*WHAT TO WORK ON*
Write out every line of the material below exactly as it appears, leaving out the pictures.

*RECORDS FOR THIS EXERCISE*
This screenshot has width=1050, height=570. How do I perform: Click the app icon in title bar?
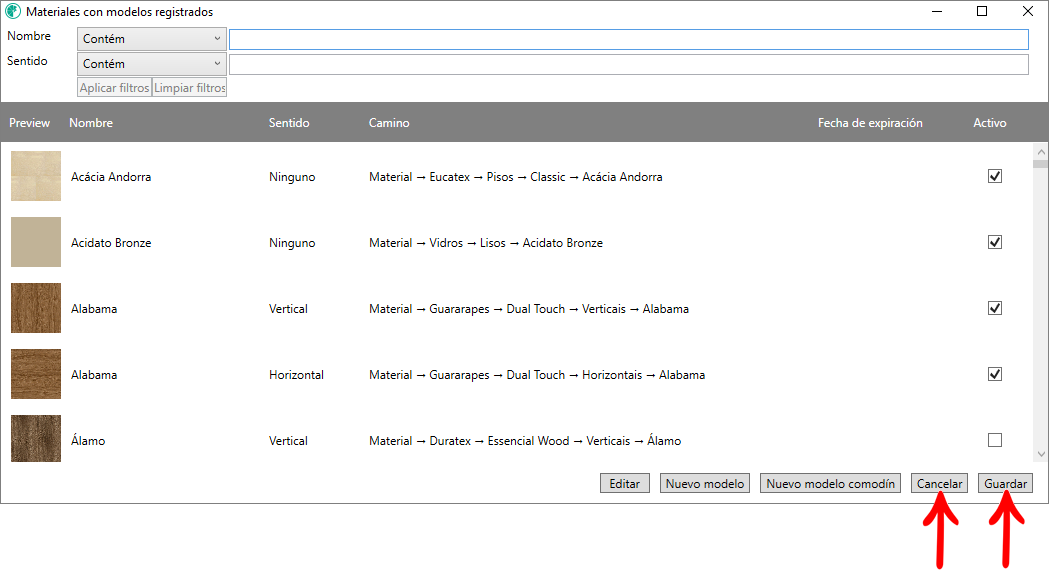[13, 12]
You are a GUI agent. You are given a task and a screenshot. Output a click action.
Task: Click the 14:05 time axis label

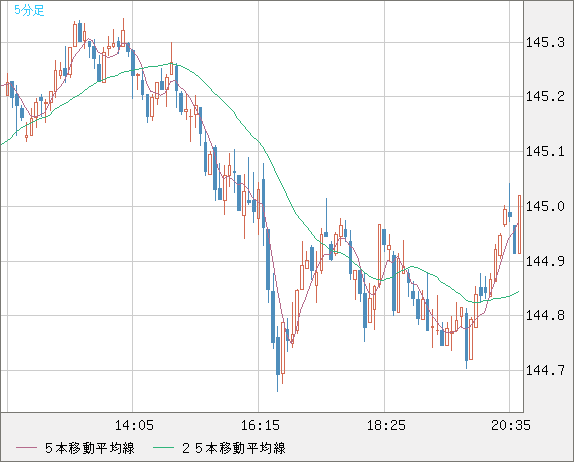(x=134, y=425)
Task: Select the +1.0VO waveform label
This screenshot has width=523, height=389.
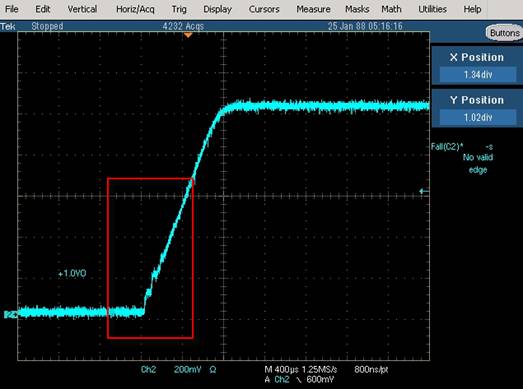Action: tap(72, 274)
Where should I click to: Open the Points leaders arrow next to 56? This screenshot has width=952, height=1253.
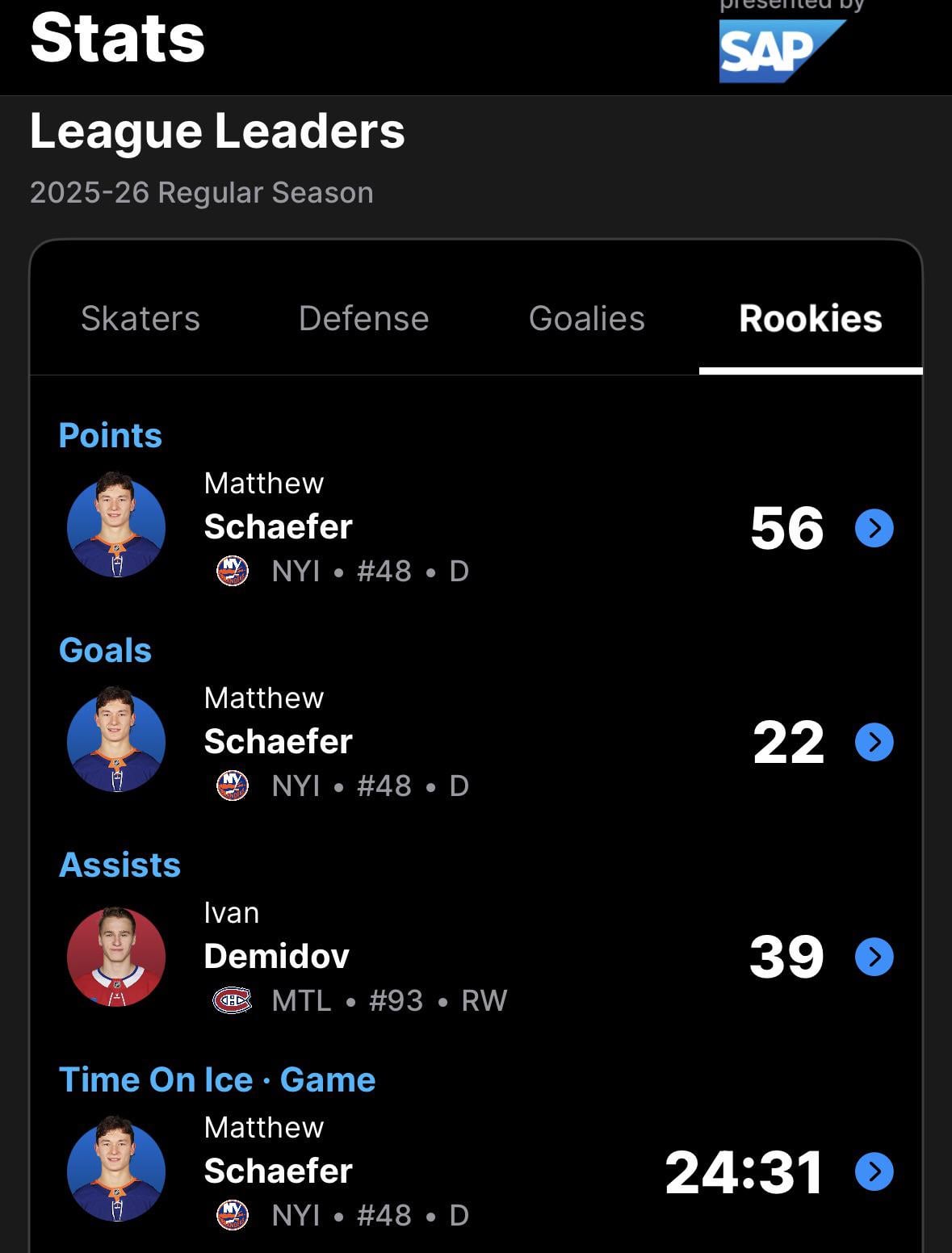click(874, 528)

*ANSWER IN FULL*
This screenshot has width=1050, height=570. How do I perform: Click the app icon in title bar?
[13, 12]
You are a GUI agent. You are given a task and a screenshot. Output a click action.
Task: Click the 14:05 time axis label

(x=134, y=425)
Task: Select the +1.0VO waveform label
This screenshot has width=523, height=389.
Action: tap(72, 274)
Where should I click to: Open the Points leaders arrow next to 56? This screenshot has width=952, height=1253.
click(874, 528)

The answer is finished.